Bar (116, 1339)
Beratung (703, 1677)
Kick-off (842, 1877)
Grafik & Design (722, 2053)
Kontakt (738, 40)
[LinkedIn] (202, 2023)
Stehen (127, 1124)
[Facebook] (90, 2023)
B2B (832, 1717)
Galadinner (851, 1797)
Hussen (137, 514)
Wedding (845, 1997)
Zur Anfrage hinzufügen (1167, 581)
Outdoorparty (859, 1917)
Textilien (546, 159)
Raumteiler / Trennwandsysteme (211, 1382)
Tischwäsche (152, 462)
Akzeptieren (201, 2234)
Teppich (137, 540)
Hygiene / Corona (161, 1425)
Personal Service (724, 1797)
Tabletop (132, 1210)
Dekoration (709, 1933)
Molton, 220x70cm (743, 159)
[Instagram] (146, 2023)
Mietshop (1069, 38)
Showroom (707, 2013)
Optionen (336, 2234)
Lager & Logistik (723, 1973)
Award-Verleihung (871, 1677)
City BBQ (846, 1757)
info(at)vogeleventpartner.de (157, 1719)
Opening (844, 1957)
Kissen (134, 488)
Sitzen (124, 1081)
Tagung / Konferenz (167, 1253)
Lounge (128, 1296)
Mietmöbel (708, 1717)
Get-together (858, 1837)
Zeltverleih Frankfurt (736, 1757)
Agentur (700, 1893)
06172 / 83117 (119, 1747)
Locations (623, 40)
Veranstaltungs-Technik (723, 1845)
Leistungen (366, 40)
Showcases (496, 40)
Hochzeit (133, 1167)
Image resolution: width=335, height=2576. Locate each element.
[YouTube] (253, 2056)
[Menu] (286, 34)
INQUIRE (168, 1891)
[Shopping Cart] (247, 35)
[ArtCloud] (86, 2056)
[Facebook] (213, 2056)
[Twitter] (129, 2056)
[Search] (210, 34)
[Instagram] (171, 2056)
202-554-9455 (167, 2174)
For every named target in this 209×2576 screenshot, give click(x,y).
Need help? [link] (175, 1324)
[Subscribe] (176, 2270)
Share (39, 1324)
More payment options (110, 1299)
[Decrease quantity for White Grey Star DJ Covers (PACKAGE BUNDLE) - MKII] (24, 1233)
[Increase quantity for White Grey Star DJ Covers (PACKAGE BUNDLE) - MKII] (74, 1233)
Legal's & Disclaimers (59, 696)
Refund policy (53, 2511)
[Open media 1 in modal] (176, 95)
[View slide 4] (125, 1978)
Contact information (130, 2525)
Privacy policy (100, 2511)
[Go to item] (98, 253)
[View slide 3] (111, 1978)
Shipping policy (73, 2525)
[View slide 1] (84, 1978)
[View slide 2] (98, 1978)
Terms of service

» **GOAL OF THE EXERCISE**
The answer must be every line from the entries above that holds the string "Star".

» **OUTPUT BELOW**
[Decrease quantity for White Grey Star DJ Covers (PACKAGE BUNDLE) - MKII] (24, 1233)
[Increase quantity for White Grey Star DJ Covers (PACKAGE BUNDLE) - MKII] (74, 1233)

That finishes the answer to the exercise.